Types of Shared Services Models

  • Sharing Physical Resources: Some nonprofits have shared physical space to increase operational efficiency. The Children and Family Services Center of Charlotte (CFSC) and the Nonprofit Innovation Center (NIC) at the Sierra Health Foundation are great examples of this type of collaboration. Nine North Carolina nonprofit organizations saved a combined $1 million a year and continued to pay below-market-rate rents for occupancy and a host of subsequent services, simply by locating in the same building. NIC’s health-focused agencies realized benefits from increased information-sharing and reported a significant increase in pride because their clients had professional environments to visit. CFSC also reported 62 such project collaborations.
  • Sharing Services: Other nonprofits have come together to share administrative services like information technology, finance, human resources, and marketing in order to realize similar efficiencies. Community Service Partners (CSP) serves six nonprofits that work with individuals with disabilities in Chicago. In the first year of this collaboration, all the nonprofits in CSP integrated the same information technology platform, which saved $100,000, plus an additional $96,000 from other efficiencies. CSP is on track to realize $3 million in savings over the next five years, and all members have already doubled their return on investment.

Tips for Embarking on Shared Services Models
As the shared services model gains momentum across the country, many nonprofits have shared best practices for starting this type of collaboration.

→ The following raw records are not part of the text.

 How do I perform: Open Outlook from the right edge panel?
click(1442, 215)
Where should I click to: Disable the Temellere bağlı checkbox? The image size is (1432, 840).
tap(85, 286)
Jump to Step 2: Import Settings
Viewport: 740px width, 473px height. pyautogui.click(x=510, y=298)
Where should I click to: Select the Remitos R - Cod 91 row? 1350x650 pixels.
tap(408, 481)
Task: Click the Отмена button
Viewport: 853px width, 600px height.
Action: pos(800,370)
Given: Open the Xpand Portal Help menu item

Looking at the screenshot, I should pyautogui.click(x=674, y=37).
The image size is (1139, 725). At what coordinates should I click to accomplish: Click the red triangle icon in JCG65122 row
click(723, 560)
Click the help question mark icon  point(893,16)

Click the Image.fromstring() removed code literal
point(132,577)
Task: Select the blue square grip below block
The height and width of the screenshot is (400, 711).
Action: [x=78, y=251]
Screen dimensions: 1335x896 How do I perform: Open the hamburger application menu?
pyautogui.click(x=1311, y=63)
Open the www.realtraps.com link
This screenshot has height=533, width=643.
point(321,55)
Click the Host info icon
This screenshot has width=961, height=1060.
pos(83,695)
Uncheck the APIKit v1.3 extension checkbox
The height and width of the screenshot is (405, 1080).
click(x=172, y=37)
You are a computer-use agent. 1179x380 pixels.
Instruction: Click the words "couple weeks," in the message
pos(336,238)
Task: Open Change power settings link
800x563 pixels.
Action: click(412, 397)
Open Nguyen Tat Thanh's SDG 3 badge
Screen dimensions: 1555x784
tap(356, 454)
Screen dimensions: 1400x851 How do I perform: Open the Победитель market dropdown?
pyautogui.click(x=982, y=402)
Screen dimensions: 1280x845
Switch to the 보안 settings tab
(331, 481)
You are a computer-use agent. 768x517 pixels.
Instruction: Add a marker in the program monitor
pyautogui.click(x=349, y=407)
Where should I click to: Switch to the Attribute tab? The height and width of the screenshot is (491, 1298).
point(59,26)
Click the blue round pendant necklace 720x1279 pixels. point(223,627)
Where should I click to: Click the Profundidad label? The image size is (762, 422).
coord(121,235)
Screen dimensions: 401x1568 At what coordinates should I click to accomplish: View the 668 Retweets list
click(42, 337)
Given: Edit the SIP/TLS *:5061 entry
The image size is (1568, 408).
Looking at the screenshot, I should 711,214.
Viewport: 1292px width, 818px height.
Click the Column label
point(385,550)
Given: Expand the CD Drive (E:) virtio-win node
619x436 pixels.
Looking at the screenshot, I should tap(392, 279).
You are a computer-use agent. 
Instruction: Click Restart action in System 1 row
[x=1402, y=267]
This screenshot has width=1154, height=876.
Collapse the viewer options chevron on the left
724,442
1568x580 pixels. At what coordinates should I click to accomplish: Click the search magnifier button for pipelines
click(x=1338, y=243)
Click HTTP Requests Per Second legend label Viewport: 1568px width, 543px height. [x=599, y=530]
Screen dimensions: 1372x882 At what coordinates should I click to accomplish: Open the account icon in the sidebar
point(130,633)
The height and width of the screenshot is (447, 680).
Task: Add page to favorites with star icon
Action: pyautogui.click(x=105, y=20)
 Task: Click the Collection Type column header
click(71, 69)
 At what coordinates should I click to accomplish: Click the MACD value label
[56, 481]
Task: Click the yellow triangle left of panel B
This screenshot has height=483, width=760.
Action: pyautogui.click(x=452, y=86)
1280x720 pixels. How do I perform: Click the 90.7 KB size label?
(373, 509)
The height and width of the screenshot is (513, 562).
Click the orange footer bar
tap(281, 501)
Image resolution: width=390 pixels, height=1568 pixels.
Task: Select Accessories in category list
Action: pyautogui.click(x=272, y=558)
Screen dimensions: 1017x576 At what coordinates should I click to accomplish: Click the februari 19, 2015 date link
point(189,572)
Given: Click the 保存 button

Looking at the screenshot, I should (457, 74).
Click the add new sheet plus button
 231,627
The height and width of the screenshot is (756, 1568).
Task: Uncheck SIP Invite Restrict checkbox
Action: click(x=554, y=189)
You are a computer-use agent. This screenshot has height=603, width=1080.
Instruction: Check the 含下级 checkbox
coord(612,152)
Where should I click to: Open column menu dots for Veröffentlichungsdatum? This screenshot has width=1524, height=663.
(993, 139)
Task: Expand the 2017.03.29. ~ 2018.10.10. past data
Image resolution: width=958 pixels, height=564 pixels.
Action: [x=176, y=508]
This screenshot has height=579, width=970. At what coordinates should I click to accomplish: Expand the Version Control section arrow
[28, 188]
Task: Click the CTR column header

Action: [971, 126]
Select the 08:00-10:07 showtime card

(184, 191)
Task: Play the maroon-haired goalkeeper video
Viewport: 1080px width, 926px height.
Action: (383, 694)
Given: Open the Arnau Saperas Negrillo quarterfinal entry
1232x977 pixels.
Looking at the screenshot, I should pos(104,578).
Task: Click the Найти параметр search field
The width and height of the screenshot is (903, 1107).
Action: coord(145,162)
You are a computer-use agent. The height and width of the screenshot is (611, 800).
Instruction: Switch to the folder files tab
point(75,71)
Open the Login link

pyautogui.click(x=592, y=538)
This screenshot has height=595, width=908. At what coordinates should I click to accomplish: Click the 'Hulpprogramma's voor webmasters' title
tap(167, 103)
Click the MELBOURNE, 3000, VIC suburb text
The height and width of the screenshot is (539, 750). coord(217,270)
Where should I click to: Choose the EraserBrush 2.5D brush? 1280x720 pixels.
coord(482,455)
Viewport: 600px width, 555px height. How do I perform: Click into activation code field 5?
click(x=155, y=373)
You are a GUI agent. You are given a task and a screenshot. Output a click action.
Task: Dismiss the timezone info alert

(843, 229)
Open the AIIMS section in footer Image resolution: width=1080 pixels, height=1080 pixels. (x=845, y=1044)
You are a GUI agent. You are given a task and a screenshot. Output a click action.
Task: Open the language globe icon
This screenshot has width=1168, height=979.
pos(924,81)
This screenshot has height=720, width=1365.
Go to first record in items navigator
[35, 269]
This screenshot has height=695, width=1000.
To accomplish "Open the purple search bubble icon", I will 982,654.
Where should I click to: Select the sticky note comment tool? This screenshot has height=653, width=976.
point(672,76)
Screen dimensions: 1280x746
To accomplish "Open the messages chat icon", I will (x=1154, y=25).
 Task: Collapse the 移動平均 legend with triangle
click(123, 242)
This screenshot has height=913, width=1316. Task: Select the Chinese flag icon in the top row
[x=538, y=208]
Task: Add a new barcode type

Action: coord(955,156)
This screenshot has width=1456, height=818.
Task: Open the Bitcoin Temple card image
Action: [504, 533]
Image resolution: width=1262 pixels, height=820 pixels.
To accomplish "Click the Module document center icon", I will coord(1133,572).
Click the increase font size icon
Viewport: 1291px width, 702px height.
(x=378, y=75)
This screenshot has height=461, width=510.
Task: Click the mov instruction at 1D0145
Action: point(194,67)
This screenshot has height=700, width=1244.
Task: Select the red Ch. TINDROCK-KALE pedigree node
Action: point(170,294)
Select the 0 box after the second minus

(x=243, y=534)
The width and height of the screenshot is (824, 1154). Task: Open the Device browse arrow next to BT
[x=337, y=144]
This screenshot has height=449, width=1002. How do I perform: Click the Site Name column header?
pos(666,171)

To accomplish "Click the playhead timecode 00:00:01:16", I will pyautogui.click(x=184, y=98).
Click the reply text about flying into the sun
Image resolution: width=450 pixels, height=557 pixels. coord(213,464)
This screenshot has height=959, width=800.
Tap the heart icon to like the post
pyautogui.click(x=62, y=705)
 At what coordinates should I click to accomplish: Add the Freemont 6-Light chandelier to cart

Here are the most common trends:

  • Enlist a third-party to facilitate the process: Having a neutral third-party that has no affiliation with any of the organizations greatly helps facilitate honest conversation about each organization’s commitment to shared services, capacity, responsibilities, and concerns.
  • Find a lead funder to subsidize start-up costs: A vast majority of the shared service collaborations in the nonprofit sector have a lead funder that subsidizes the start-up costs. Shared services collaborations come in many forms and have diverse financial models – some utilize excess capacity of one organization, some form a cooperative, and others hire an intermediary to provide services. Collaborations that share physical office space generally have the highest initial costs when they acquire buildings.
  • Build a robust financial model to assess the viability of cost savings: Ensuring that the collaboration will generate savings requires a robust financial model that includes a realistic estimation of start-up and operating costs. It may take two to three years to realize savings, and that often requires a critical mass, so it is important that the model includes the number of nonprofit participants the collaboration needs to reach that critical mass.

Shared services can be a great way for smaller nonprofits to reap the benefits of larger institutional players in the sector while achieving savings they can reinvest in the programs that help those they serve. Please tell us about your shared service success stories and any practical insights you have gained along the way. Stay tuned for next week’s blog, which will review Malcolm Gladwell’s latest book, David and Goliath.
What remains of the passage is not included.